[Document source]
= = =

Derrière la bataille de l’énergie, c’est aussi la survie de ce qui reste de l’appareil industriel français qui se joue.

LES ECHOS – extraits
Crise énergétique : le cri d’alarme des industriels français

Alors que les prix de l’énergie ont explosé, des secteurs d’activité hautement stratégiques affrontent une menace existentielle. C’est ce qui reste de l’écosystème industriel hexagonal qui est en danger.

Les verriers tels Arc ou, ici, Duralex, sont obligés de réduire la voilure, voire de cesser la production dans les prochains mois.

Dans une chaleur suffocante, de gigantesques machines de fer répètent à l’infini des mouvements calibrés au millimètre. Assourdissant, le vacarme produit une musique répétitive, à quelques mètres seulement d’un four porté à plus de 1.500 degrés. Martin Debacker ne cache pas une pointe de fierté devant l’outil industriel de sa société, le célèbre verrier Arc.

ARC, le huitième site industriel français, connu pour ses marques telles Arcopal ou Cristal d’Arques Paris, va d’abord devoir passer l’hiver.

Comme tous les industriels consommant beaucoup d’énergie, Arc aborde la fin de l’année dans une situation de stress inédite. Sur les 9 fours opérationnels dont dispose la société située dans le Pas-de-Calais, pas moins de 4 vont être mis à l’arrêt temporairement, dont deux pour travaux, et un sera éteint définitivement.

Pourtant, mettre un four en pause est un processus complexe, coûteux, et même dommageable pour la structure de ces mastodontes chargés de faire fondre le mélange constitué à 72 % de sable.

Mais réduire la voilure est le seul moyen de faire face à l’envolée des prix du gaz. Sur les 4.900 employés de la société, 1.600 vont être mis au chômage partiel – avec l’aide de financements publics. Une problématique tristement banale dans les milieux industriels français qui tirent la sonnette d’alarme à l’heure où les prix de l’énergie rendent certaines activités impraticables économiquement et où s’abat sur l’avenir une épaisse couche de brouillard. Pour Bercy, quelque 300 entreprises feraient face à un risque élevé.

= = =

[Données affichées]
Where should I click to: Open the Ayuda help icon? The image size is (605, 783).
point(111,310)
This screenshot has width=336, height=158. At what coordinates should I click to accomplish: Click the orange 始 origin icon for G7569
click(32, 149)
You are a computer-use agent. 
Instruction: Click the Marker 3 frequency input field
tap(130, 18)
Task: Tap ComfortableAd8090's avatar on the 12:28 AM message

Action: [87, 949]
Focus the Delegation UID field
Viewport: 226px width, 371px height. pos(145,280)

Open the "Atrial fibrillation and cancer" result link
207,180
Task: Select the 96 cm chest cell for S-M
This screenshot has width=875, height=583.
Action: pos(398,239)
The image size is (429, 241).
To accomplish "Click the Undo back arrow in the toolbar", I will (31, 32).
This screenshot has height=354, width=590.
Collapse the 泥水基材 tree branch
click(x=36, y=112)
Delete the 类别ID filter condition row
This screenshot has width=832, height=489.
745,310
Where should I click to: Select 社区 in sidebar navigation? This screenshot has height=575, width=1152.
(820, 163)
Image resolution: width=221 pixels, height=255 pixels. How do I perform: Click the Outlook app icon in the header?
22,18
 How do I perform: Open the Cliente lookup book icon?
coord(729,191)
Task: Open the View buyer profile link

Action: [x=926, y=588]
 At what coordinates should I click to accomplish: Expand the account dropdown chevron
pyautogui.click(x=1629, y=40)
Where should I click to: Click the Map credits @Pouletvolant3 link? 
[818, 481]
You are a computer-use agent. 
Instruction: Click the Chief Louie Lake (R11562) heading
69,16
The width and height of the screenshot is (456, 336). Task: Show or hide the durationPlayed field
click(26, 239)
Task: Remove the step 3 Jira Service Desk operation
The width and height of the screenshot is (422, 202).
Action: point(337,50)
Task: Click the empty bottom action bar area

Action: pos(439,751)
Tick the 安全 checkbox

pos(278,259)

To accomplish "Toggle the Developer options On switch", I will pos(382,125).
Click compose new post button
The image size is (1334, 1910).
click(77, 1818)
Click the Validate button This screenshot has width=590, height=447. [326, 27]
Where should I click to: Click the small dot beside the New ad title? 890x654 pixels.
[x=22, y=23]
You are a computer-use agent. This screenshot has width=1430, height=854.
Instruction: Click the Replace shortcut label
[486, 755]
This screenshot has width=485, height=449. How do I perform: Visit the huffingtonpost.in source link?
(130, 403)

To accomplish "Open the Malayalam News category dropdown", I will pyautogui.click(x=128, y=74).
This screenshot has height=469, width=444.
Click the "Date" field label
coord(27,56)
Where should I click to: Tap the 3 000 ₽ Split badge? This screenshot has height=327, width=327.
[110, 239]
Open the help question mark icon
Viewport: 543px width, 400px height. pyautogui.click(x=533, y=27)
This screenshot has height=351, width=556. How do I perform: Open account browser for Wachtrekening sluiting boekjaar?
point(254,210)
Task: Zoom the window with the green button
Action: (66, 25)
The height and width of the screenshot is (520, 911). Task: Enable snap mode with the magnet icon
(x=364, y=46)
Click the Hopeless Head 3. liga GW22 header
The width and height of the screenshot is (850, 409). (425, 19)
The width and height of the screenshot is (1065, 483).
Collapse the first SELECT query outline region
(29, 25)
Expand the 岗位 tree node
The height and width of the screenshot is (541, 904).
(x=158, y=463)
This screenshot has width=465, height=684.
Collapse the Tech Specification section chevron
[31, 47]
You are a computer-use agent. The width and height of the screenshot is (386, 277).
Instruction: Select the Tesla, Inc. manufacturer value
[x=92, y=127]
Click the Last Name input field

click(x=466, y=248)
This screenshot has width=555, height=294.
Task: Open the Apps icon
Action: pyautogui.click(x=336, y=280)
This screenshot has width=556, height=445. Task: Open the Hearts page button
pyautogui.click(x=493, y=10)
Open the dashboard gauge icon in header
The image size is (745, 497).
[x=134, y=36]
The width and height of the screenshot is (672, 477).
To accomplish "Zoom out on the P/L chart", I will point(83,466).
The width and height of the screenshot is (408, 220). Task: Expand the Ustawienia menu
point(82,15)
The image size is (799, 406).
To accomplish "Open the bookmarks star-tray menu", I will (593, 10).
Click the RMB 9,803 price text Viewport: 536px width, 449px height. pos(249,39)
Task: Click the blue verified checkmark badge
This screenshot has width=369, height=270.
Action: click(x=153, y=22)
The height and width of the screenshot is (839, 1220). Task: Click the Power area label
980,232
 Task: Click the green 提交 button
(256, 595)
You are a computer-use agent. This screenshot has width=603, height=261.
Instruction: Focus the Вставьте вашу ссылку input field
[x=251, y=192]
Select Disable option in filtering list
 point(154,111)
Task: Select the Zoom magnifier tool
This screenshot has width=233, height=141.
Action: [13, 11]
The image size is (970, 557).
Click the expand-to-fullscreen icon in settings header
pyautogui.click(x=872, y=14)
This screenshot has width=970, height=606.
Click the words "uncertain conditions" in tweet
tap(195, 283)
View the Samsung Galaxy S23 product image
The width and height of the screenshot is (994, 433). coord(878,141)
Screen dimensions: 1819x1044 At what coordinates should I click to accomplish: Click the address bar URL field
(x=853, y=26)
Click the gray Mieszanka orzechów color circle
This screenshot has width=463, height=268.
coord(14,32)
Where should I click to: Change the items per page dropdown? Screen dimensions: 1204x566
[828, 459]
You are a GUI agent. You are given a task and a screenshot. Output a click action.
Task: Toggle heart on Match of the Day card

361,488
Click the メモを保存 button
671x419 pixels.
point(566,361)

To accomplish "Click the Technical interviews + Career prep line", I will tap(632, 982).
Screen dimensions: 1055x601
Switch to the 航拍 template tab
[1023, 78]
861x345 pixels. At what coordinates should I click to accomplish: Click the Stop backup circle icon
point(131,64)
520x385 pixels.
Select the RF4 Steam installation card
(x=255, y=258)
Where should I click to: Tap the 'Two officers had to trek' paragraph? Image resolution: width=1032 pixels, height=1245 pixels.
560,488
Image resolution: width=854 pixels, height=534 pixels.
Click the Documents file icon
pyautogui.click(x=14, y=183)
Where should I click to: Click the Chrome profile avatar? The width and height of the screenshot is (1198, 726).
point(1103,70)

= = =

[Exercices écrits]
a) Indiquez si chacune des affirmations suivantes concorde avec l'article sur la crise énergétique, en citant les mots décisifs : (i) Arc dispose de neuf fours opérationnels ; (ii) le mélange fondu dans les fours est constitué à 90 % de sable ; (iii) 1 600 employés d'Arc vont être mis au chômage partiel.
b) D'après l'article sur la crise énergétique, combien d'entreprises feraient face à un risque élevé selon Bercy ?
c) Prolongez l'article sur la crise énergétique à partir de sa dernière phrase.
Les lignes n'ont aucun lien avec l'article sur la crise énergétique.

[Réponses]
a)
(i) Oui : « Sur les 9 fours opérationnels dont dispose la société »
(ii) Non : « le mélange constitué à 72 % de sable »
(iii) Oui : « Sur les 4.900 employés de la société, 1.600 vont être mis au chômage partiel »

b) Quelque 300 entreprises.

c)
Pour 2023 ? « Trouvez-moi une industrie dont les coûts fixes passent subitement de 10 % à 40 %… », se désole Guillaume Rabel-Suquet. Les prix de vente de la société ont déjà augmenté, en moyenne, de 35 %. « Notre marge de manoeuvre à la hausse est limitée », constate le responsable.

Menace existentielle

Cette situation est d’autant plus frustrante, pour Arc, que l’année avait commencé en fanfare. Le retournement est brutal, et concerne tout le marché. En témoigne le désarroi chez Duralex. José Luis Llacuna, le patron de l’autre grand verrier français, avoue qu’avec un coût de l’énergie passé devant la masse salariale au mois d’août dernier, son usine « perd de l’argent chaque jour ». Il a donc été contraint de prendre « des décisions assez drastiques » : mettre son four en veille à partir de novembre et placer l’ensemble des salariés en chômage partiel. Les stocks devraient permettre de faire face à la demande pendant cette période, en attendant des jours meilleurs.

A quoi bon produire à perte ? La question traverse tout l’écosystème des industriels dits « hyper électro intensifs ». Au premier rang de ces derniers figurent notamment les producteurs d’aluminium. Ceux-ci affrontent « une menace existentielle » en Europe, ont-ils averti dans une lettre récemment envoyée à la Commission européenne en constatant une réduction de 50 % de la production sur le continent.

Une usine peut s’arrêter entre deux et trois heures, au-delà, l’aluminium fige et on peut considérer qu’il faudra ensuite raser le site.

Cyrille Mounier Délégué général de la fédération Aluminium France

Cette menace est palpable chez Aluminium Dunkerque . Le plus gros producteur européen d’aluminium, dont la gigantesque usine consomme autant d’électricité que la ville de Marseille, a réduit sa production de 22 %.

Enjeu de souveraineté
Alors que la France, après des décennies de laisser-faire, a fini par placer la sauvegarde de son outil industriel en haut de ses priorités, les pouvoirs publics se démènent pour venir en aide aux entreprises en détresse. Un premier plan de soutien lié à la guerre en Ukraine, mal calibré, a été élargi pour permettre de toucher un plus grand nombre d’entreprises. Aluminium Dunkerque, dans ce cadre, devrait toucher 40 à 50 millions d’euros , a annoncé le ministre délégué à l’Industrie Roland Lescure.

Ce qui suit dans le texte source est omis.